Colorado — specifically, Boulder Country Club — will host the Pac-12 Women’s Golf Championships April 20-22. And considering four of the top six women’s golf teams in the Golfweek national rankings are from the Pac-12, suffice it to say that quite a few of the best women’s amateurs in the world will be coming to Boulder to compete in the spring.
But after what happened in Florida on Sunday, the field will be somewhat less stellar.
Golf is one of the rare college sports where it’s not particularly unusual for some of the best competitors to leave programs in the middle of the season. It happened two years ago when Jordan Spieth exited the University of Texas during the winter break. Closer to home, Sue Kim left the University of Denver women’s program in mid-season several years ago to go pro and eventually made it to the LPGA Tour.
And on Sunday at the LPGA Q-school finals, three Pac-12 women’s players — all among the best in women’s amateur golf — qualified for the LPGA Tour. All three immediately turned professional, thereby hastily ending their college careers. And, of course, that means that the Pac-12 Championships Boulder Country Club is hosting suddenly lost three of its top competitors.
And these certainly weren’t just any players. They include the No. 1 and No. 2 women’s college golfers in the country, according to Golfweek — senior SooBin Kim of Washington and sophomore Alison Lee of UCLA — along with No. 19 Jing Yan, Kim’s freshman teammate at Washington.
Lee, who played on the U.S. team for the Junior Solheim Cup at Inverness Golf Club in Englewood during the summer of 2013 (pictured above), shared medalist honors in the 90-hole LPGA qualifying finals on Sunday with Australian Minjee Lee.
“I don’t have any words to express how I feel right now,” Alison Lee said. “On the green when I made my putt for par and when I realized I got my LPGA card, I was just filled with joy. Then I got off, and I just thought about what it meant to be pro and I thought about my team and my school and my coach and it kind of did make me sad.”
Kim, meanwhile, tied for 11th place, also earning her LPGA card, while Yan placed 34th and gained conditional LPGA status.
No doubt the departures of those players will take a toll on Washington — the No. 1-ranked women’s program in the nation — and No. 3 UCLA. Lee won the Pac-12 Preview tournament last month — in her final college event, as it turned out. Kim finished a stroke behind Lee there, and won one fall tournament, while Yan won another.
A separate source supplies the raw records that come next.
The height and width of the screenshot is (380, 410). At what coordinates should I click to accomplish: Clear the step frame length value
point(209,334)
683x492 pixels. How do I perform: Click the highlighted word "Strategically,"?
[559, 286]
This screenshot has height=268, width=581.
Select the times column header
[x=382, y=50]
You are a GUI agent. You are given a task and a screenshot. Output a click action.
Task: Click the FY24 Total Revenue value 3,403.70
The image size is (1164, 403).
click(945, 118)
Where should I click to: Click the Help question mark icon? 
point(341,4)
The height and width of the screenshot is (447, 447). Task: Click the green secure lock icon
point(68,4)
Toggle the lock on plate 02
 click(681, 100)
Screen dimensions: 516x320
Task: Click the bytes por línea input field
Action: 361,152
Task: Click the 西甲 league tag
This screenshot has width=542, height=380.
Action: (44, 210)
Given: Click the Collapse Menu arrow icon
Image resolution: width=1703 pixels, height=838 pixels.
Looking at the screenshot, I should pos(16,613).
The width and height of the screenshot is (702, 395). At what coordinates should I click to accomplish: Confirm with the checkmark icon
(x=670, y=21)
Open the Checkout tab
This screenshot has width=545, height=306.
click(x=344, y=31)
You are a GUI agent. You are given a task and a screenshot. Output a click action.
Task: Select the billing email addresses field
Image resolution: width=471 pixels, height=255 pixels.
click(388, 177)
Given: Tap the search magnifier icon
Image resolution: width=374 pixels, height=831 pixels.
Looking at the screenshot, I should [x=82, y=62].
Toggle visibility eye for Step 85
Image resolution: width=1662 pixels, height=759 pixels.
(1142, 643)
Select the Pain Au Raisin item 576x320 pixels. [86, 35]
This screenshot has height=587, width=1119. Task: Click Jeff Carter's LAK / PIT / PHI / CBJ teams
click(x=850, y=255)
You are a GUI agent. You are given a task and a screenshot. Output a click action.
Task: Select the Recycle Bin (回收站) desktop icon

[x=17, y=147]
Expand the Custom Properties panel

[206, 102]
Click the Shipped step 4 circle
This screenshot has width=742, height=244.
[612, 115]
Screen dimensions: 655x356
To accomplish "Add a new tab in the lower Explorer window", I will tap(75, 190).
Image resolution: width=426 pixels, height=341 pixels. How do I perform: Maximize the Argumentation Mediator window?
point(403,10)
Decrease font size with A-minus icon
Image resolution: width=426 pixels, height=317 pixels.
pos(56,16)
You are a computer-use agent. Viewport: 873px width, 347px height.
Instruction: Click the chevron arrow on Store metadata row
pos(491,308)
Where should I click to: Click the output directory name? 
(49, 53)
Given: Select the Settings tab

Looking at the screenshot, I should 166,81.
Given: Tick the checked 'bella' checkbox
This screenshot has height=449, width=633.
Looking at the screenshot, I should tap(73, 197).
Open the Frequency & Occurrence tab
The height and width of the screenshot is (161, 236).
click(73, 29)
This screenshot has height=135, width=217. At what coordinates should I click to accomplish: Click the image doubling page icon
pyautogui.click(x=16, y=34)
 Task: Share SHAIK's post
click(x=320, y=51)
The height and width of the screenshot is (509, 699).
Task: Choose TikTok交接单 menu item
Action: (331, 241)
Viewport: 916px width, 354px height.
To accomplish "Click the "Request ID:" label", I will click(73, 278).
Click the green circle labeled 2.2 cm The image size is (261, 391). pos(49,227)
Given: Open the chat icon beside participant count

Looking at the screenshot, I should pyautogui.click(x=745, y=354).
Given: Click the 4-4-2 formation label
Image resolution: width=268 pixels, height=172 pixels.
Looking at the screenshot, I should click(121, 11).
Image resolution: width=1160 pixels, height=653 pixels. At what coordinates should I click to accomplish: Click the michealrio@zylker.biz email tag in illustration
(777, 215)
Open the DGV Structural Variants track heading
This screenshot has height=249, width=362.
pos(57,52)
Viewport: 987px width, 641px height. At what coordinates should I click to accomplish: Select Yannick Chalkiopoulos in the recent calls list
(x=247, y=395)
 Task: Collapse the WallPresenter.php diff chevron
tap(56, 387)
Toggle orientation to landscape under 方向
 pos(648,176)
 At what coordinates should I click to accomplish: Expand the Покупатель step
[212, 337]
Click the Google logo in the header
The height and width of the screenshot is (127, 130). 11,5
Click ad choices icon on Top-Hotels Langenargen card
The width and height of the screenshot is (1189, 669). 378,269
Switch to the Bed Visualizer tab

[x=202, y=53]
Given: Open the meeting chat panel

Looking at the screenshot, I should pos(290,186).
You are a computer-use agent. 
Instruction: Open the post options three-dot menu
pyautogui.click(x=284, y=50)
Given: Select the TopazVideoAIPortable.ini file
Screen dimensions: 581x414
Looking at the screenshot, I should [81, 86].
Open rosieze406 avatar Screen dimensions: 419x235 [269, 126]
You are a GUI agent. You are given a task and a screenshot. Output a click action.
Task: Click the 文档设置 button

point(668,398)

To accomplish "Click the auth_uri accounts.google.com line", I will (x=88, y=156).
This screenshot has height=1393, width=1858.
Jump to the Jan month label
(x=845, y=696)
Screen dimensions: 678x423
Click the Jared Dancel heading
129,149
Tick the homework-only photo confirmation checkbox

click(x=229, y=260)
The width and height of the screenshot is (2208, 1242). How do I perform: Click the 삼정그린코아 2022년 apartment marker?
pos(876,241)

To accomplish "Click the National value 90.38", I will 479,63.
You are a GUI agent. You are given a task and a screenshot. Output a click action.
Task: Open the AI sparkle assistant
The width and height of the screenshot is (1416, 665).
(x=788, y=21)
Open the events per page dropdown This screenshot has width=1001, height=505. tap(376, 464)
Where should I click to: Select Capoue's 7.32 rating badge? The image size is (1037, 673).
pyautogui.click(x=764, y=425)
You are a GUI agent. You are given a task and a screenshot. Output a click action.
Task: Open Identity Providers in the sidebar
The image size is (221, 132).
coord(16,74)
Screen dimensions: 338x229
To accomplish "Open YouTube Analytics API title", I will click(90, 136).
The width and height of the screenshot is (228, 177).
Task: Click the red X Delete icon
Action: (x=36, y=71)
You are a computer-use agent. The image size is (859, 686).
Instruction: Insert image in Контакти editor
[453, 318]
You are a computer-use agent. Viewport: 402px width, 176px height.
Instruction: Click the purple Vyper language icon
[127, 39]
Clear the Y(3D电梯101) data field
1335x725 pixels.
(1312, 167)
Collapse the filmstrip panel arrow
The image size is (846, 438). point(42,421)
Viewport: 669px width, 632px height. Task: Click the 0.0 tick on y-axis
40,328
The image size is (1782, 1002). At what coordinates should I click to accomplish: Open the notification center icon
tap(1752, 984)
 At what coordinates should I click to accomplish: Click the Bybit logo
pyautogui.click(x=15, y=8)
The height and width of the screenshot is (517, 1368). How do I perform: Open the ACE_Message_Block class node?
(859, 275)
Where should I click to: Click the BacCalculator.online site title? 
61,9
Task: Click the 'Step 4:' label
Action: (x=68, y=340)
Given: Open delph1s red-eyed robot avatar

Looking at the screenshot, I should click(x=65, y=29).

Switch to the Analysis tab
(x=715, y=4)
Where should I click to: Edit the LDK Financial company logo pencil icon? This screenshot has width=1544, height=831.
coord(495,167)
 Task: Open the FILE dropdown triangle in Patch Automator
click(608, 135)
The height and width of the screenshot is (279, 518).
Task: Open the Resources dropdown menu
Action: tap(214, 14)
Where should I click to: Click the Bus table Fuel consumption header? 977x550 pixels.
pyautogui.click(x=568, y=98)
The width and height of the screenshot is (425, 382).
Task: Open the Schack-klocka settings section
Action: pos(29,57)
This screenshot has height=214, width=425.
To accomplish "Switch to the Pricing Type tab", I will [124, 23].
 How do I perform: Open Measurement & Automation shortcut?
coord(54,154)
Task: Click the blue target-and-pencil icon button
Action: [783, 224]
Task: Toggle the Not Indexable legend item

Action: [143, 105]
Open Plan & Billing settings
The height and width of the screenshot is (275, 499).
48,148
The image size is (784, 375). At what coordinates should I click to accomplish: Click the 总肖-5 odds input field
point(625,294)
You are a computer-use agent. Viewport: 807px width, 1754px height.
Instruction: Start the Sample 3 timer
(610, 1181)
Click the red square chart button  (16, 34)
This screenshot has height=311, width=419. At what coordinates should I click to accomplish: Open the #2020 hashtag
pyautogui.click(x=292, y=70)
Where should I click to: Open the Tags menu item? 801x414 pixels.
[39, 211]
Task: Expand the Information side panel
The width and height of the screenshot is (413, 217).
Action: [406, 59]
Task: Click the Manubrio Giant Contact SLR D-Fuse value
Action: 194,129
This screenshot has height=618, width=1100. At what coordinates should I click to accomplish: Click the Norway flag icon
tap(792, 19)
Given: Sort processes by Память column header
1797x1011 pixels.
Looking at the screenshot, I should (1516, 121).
Not having those players at Boulder Country Club in April certainly is a blow, but that doesn’t mean the field won’t still be packed with top players. Barring the unforeseen, the defending NCAA Division I champion (Doris Chen of Southern California) will be on hand, along with three other top-seven finishers from the 2014 national finals (Lauren Kim of Stanford, Manon Gidali of Arizona and Louise Ridderstrom of UCLA).
In fact, after the fall portion of the college schedule, eight of the top 18 ranked women’s college golfers in the country — not counting Lee, SooBin Kim and Yan — come from Pac-12 schools.